The producer, Charlie Fisher, 38, an ad executive and registered Republican until the end of the first Bush Administration in 1992, initially feared that his ad “was nice–maybe a little too nice,” but he went on to say, “You don’t have to paint a bull’s-eye on someone’s forehead to be effective.” He created his ad on a shoestring budget, paying his friend’s children with $50 toy-store gift certificates.
The tone of the evening was one of pragmatism and patriotism, seemingly focused on repainting progressives as mainstream. Instead of appealing to an insular, cliquish sense of radicalism, Carrie Olson, COO of MoveOn.org, said the aim of the evening was to prove that “we are not liberal, hippie pinkos, we are your next-door neighbors, we are the center.” Tellingly, Moby’s mid-performance cry for civil disobedience won only weak applause compared with the rousing response to Al Franken’s declaration, “I just want the media to know, everyone at MoveOn supports our troops.”

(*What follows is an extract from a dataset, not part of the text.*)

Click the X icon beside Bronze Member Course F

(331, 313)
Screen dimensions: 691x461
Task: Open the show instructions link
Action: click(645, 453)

Though the MoveOn constituency is often portrayed as young, postcollegiate “Deanie babies,” the crowd proved politically diverse. Much of the audience still expressed support for Dean, but it was often tentative, measured and pragmatic instead of zealous.
Audience members seemed to be calculating their options, trying to handicap all the horses, while presenting a united front, ultimately willing to go with whoever is anointed Bush’s opponent. Franken declared himself “undecided,” saying only that he hopes “we can all coalesce behind whoever emerges as front runner.” Even the flamboyantly contrarian Michael Moore played coy, refusing to say whom he might vote for in the primaries, revealing only that “when I do endorse someone, it’s not because I think the other guys are bad or not worthy.”
Comedy writer Lisa Gladstone’s view seemed representative: “I’ve made years of mistakes voting on independents and longshots, with McCarthy and with Anderson. I felt like such an idiot, and I won’t do it again now. I’d vote for Mr. Softee if I thought he could win.”
Overall, the evening had a genuine sense of bonhomie and hope. When Chuck D, leader of the seminal rap group Public Enemy, performed their classic, “Fight the Power,” most of the crowd was on its feet, awkwardly but happily dancing in the packed auditorium. And musical unity between boomers and youngsters was finally achieved at the end of the show, when Moby performed a cover of Lou Reed’s “Walk on the Wild Side.” All of the crowd was standing, swaying or singing to this 1972 classic.
Pulling on his overcoat, preparing to leave, one attendee, Anthony Rodale, 38-year-old chairman of the Rodale Institute, an environmental nonprofit, was inspired: “The event reconnected me with being an American, with wanting to be an American, which was something that I had been trying to escape forever.”